Non vi è alternativa a tale strumento se non la continuazione di quel processo migratorio che sta impoverendo le nostre realtà, non soltanto facendo trasferire i nostri giovani nel momento della ricerca dell’occupazione, ma addirittura anche prima, arricchendo le università settentrionali, visto che essi si convincono che per avere più facilità a trovare un’occupazione è meglio andare a studiare direttamente al Nord.

Se ci si confronta con i numeri e non si esprimono solo desideri, non collegati con le dimensioni demografiche e territoriali del nostro Sud, alternative credibili a un diverso sviluppo del Mezzogiorno non ve ne sono.

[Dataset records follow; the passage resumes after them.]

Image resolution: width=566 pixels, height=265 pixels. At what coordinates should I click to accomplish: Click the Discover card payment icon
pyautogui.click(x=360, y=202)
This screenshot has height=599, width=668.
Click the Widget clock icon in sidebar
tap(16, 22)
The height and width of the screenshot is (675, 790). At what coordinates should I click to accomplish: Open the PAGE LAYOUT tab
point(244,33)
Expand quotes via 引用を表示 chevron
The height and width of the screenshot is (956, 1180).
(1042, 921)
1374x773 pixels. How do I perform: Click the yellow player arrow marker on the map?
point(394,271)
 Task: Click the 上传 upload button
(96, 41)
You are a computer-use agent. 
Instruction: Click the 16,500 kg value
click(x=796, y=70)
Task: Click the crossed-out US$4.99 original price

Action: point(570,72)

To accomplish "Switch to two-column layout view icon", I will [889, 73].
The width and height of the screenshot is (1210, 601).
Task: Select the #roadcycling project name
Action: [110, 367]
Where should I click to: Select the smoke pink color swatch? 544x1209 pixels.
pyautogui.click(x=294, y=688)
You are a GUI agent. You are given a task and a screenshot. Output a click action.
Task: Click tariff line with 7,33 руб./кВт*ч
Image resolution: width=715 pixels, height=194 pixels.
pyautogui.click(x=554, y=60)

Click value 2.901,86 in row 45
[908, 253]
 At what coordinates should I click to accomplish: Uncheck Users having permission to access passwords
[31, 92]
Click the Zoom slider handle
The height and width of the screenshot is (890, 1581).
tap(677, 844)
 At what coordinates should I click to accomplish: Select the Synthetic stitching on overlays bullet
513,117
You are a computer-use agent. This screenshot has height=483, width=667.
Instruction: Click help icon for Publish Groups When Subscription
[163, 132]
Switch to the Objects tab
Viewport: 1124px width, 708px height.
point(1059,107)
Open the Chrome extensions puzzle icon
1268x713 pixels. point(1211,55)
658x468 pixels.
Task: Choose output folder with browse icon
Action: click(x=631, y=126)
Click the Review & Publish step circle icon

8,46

Per questo conviene giocarsi questa carta nel modo corretto, impedendo a quanti intervengono per inserirsi con i loro obiettivi in distonia con quelli dello strumento stesso, che riguardano fondamentalmente l’alimentazione del proprio consenso, perché altre carte immaginarie, che vedono nel turismo e nell’agricoltura la soluzione per la realtà meridionale, sono funzionali al Nord che continua ad utilizzare questa parte come riserva indiana cui attingere al bisogno o nella quale localizzare le funzioni inquinanti, e non sono una soluzione del problema ma solo la continuazione del processo di spopolamento dell’area.